▶ [DATASET RECORDS]:
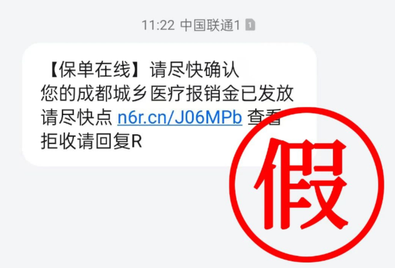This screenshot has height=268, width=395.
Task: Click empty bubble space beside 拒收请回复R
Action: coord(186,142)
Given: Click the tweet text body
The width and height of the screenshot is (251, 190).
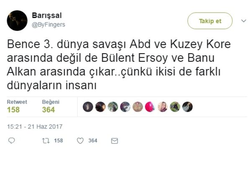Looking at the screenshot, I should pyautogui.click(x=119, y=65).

==

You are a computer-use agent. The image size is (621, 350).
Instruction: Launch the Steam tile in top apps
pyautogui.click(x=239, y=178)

--

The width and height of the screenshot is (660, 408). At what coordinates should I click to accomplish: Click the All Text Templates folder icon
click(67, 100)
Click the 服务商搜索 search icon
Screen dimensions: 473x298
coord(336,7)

▶ [REQUIREMENT]:
Render the records from the line containing "Given: Click the tweet text body" through the line containing "Looking at the", both included, as a JSON list of strings with one string per line and any blank lines dropped. Leave the pictures out of the answer.

▶ [EXERCISE OUTPUT]:
[
  "Given: Click the tweet text body",
  "The width and height of the screenshot is (251, 190).",
  "Looking at the screenshot, I should pyautogui.click(x=119, y=65)."
]